*It's an understatement to say that the potential wordplay for "Thai" is vast.
It took nearly 33 years, but I'm finally coming around to Thai food. I don't know why I resisted that cuisine for so long. I like (reasonably) spicy foods, I love color, and I'm definitely excited when any form of sweetness creeps into an entree. Thai food is all of those things and so much more!
My first attempt at homemade Thai food was this pork loin. I was excited to find this recipe because it doesn't contain any type of curry, a family of spices which I have not yet come to enjoy in any capacity. I love peanut butter, though, in both sweet and savory applications. Ginger is SO aromatic and unique, and it's wonderful in this dish.

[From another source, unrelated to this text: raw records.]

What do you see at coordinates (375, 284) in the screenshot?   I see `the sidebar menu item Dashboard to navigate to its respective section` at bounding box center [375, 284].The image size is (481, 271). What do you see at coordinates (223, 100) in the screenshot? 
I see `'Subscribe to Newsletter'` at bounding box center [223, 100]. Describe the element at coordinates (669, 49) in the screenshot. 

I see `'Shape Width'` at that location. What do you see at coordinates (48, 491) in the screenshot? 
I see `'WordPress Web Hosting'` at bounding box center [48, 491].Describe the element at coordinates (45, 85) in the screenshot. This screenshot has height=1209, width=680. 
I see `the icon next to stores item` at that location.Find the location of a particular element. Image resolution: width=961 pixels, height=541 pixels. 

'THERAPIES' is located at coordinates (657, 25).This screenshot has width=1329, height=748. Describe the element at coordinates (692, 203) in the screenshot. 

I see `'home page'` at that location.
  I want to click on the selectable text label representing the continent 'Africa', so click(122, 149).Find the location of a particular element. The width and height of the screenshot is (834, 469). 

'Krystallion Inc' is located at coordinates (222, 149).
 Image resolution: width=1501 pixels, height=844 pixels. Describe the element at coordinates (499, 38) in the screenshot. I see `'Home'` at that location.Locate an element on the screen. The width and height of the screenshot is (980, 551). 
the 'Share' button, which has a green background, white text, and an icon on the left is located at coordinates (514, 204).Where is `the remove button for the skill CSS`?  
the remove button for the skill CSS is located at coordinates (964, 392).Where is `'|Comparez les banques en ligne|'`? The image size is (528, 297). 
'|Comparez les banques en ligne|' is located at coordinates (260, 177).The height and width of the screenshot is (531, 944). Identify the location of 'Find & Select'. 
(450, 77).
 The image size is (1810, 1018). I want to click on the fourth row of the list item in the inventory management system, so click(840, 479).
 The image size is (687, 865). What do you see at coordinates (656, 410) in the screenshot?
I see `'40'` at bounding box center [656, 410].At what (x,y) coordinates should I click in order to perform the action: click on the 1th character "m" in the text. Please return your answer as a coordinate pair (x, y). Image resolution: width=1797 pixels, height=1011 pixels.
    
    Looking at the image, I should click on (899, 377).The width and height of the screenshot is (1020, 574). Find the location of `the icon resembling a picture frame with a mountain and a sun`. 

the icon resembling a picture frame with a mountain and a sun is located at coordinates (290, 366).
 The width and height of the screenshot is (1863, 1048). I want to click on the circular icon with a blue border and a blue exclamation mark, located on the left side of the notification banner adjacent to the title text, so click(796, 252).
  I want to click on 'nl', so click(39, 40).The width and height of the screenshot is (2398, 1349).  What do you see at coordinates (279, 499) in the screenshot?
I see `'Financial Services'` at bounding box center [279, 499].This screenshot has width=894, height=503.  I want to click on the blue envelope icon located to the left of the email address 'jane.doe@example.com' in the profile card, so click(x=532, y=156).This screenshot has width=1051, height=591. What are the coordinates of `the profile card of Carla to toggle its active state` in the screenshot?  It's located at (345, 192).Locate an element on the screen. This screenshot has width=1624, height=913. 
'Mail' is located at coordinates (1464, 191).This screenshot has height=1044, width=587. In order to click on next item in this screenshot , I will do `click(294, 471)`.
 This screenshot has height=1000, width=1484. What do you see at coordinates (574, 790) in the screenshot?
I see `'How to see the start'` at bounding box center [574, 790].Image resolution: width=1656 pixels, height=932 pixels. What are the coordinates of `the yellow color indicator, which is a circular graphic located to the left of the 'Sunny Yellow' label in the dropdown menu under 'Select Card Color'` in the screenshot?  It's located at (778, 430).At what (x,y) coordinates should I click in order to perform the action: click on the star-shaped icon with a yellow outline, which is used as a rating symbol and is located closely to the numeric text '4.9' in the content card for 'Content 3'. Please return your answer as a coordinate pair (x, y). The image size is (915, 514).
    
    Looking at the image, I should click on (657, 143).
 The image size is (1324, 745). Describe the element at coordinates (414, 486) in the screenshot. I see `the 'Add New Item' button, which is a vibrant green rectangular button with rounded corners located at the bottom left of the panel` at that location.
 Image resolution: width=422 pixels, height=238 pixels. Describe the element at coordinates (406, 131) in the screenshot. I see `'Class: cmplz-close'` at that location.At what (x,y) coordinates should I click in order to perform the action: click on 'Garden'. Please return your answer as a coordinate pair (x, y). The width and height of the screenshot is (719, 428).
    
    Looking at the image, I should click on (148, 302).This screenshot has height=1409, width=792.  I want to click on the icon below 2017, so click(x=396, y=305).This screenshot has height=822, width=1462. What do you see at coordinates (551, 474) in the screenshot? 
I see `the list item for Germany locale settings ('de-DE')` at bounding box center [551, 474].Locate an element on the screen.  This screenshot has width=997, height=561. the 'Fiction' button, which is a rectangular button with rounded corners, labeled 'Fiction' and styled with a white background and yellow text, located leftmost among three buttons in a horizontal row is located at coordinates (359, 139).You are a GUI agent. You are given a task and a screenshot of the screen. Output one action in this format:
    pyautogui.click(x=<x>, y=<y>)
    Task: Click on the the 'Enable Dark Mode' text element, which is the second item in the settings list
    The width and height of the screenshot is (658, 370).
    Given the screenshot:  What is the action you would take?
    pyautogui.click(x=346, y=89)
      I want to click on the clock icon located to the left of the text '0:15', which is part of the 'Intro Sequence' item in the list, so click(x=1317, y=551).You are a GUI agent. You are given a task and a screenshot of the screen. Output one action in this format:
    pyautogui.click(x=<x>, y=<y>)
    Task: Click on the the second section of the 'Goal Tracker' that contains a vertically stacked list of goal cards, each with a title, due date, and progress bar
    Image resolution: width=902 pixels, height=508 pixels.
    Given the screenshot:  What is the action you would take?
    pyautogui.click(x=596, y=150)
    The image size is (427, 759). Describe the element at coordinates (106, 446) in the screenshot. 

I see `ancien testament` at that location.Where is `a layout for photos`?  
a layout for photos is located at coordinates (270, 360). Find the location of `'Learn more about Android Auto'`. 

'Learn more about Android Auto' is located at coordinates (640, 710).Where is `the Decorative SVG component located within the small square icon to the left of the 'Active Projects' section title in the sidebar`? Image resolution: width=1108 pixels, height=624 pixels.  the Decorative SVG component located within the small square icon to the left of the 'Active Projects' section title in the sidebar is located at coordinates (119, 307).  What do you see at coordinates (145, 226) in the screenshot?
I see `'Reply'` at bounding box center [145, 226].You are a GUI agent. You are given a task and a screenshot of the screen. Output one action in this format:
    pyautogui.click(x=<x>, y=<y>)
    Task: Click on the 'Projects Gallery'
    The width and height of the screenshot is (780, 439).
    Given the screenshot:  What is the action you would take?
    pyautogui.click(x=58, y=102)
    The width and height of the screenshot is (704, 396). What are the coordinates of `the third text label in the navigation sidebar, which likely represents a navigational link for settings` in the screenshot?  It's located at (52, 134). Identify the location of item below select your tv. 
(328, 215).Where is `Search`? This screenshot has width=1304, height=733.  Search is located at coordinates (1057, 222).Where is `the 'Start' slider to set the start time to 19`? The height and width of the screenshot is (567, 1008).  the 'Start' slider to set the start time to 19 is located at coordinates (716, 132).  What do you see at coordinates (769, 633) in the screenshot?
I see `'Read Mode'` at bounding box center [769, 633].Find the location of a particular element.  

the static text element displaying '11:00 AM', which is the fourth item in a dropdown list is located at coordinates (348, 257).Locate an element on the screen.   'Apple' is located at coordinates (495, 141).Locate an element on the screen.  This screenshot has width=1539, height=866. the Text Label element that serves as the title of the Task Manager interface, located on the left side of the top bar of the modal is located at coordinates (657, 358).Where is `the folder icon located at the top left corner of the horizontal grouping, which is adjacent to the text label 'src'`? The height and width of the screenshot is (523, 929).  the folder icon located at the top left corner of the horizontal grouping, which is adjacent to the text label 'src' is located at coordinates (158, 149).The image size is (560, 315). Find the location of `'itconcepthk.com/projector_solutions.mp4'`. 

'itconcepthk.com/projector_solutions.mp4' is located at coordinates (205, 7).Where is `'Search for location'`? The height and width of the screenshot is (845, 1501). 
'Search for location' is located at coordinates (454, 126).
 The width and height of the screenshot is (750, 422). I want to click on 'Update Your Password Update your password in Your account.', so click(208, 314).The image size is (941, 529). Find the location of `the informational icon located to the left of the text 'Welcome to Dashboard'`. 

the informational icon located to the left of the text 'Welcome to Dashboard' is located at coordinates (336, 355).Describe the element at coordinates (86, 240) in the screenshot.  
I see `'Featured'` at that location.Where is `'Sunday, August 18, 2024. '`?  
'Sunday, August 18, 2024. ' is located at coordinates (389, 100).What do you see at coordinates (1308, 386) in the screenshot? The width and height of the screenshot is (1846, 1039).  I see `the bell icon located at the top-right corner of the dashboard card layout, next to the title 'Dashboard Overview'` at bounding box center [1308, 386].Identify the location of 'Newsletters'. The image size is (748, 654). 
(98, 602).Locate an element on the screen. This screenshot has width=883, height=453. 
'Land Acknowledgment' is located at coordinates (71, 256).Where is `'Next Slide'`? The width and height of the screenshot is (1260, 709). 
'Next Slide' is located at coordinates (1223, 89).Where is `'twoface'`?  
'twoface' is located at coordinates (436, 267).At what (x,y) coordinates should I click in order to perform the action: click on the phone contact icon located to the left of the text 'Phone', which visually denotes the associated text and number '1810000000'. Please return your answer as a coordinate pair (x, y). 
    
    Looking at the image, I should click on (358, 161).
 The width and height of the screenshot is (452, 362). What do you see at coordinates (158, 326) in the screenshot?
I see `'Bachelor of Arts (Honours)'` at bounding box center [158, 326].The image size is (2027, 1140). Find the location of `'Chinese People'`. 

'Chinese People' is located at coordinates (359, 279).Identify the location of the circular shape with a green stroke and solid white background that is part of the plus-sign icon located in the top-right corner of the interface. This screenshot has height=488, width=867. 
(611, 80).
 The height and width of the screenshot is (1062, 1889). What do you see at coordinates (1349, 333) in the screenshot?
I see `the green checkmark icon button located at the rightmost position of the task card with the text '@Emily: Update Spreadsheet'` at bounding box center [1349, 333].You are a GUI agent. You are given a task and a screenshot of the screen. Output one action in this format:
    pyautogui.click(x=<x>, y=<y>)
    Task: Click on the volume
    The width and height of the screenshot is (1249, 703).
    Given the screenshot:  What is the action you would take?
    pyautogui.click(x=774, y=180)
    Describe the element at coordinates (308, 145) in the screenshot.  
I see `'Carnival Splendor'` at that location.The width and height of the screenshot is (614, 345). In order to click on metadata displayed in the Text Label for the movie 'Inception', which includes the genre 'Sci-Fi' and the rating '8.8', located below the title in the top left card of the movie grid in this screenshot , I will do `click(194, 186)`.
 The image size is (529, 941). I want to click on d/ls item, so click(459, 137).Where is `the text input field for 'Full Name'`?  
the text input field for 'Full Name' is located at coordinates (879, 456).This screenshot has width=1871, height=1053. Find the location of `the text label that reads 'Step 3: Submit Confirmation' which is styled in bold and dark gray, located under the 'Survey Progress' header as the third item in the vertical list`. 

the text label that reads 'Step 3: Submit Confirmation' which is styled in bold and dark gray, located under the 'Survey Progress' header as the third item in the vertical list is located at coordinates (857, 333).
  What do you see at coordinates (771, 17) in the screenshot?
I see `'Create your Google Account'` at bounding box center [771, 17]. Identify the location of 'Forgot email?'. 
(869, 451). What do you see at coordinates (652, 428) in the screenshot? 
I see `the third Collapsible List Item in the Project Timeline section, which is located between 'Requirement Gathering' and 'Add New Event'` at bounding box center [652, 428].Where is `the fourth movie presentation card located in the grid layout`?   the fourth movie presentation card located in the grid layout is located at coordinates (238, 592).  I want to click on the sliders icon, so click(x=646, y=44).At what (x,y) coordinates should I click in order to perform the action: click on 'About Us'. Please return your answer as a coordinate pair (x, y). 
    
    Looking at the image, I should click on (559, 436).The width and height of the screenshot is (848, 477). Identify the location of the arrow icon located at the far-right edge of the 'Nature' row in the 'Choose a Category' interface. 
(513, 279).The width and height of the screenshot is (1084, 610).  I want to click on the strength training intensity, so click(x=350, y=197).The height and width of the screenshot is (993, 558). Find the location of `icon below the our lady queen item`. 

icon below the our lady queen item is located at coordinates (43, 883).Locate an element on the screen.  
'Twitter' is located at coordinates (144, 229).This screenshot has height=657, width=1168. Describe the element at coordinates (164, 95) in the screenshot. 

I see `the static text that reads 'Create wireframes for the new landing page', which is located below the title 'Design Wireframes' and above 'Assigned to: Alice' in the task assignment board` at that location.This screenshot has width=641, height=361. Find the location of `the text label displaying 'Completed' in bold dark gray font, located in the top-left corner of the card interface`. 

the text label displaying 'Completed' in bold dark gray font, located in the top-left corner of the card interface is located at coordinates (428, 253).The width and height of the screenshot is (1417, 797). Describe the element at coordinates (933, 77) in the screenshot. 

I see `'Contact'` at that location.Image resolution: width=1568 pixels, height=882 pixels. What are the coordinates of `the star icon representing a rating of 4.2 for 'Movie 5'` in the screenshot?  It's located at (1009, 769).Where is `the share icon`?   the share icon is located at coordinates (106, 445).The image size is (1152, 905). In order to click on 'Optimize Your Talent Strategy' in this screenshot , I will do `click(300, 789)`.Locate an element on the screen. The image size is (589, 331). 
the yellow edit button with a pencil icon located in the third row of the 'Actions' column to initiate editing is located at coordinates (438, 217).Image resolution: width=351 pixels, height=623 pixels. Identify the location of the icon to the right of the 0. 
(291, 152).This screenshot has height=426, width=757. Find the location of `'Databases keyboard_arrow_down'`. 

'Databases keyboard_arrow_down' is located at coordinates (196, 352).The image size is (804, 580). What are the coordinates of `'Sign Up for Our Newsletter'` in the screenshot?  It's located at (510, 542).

This sauce is fantastic and I fully intend to use it again and again, on chicken, toast,
Peanutty Thai Pork
Based on this recipe
- 1 (1-2 pound) pork tenderloin
- Salt and pepper, to taste
- 1/4 cup orange marmalade
- 1/2 teaspoon garlic powder
- 1/4 teaspoon ginger
- 1/4 teaspoon ground cumin
- 1/4 cup soy sauce
- 2 tablespoons vinegar
- 3 tablespoons creamy peanut butter
- 1 tablespoon lime juice
- 1/4 cup orange juice
- 1/2 teaspoon crushed red pepper flakes
- 1/2 teaspoon ground black pepper
- 1 tablespoon vegetable oil
- 1 teaspoon cornstarch
Combine marmalade, garlic powder, ginger, cumin, soy sauce, vinegar, peanut butter, lime juice, orange juice, crushed red pepper, and black pepper in a small bowl. Whisk until smooth.
Season the pork tenderloin with salt and pepper and place it in gallon-sized resealable plastic bag. Add the marinade. Squeeze the air out of the bag and seal.
Refrigerate and let marinade for at least 30 minutes, or up to 8 hours.
Preheat oven to 425 degrees F. Heat the vegetable oil in large oven-proof skillet (like cast iron) over medium-high heat until shimmering.
Add the pork tenderloin, and sear on all sides, until nicely brown, 8-10 minutes total. Place the entire skillet into the preheated oven, and cook for about 10 minutes, or until a meat thermometer registers 130 degrees. Let stand 5-10 minutes before slicing.
While the pork is cooking, pour the marinade into a small saucepan with cornstarch dissolved in 1/4 to 1/2 cup of cold water.
Bring to a boil and simmer until slightly thickened, about 5-10 minutes.
Slice the tenderloin and pour the sauce over top. Sprinkle with chopped cilantro for garnish if desired.